O governo espanhol injeta 28,8 milhões de dólares na DNEG, multinacional de efeitos visuais, para que compre a Anima Kitchent nas Canárias. A operação é vendida como criação de empregos, mas os incentivos fiscais de 54% já atraíam a empresa. O dinheiro público financia uma economia fiscal massiva para uma firma estrangeira.
Incentivos fiscais e precariedade laboral na animação canária 🎬
As Canárias oferecem 54% de dedução fiscal, um dos regimes mais agressivos da Europa. A DNEG, com sede em Londres, aproveita essa vantagem para estabelecer um centro de serviços. Os empregos prometidos serão temporários, ligados a projetos específicos, sem cláusulas de permanência. A compra da Anima Kitchent elimina sua independência criativa, transformando-a em oficina de subcontratação. Os salários, ajustados ao mínimo, não reterão talento local.
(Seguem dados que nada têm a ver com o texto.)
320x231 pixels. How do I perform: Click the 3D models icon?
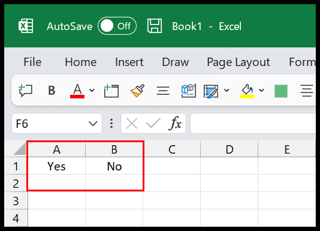tap(188, 91)
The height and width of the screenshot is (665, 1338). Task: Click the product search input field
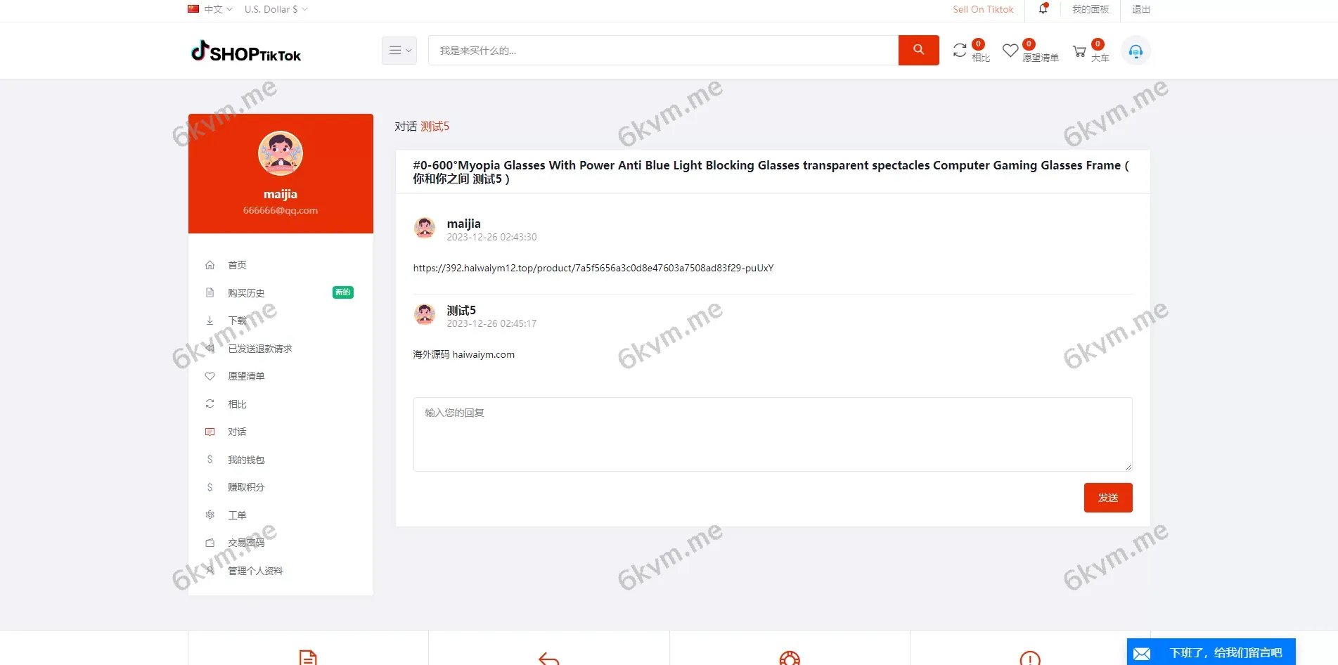[662, 51]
O milagre canário: pagar para que uma empresa pague menos 💸
Assim, o cidadão canário financia com seus impostos que uma multinacional economize mais da metade dos seus. É como convidar um amigo para jantar e ele levar a carteira. Os lucros voam para Londres enquanto aqui se contam empregos que duram o tempo de um contrato de temporada. Ainda bem que a criatividade não paga impostos, porque a que fica nas Canárias, pouca.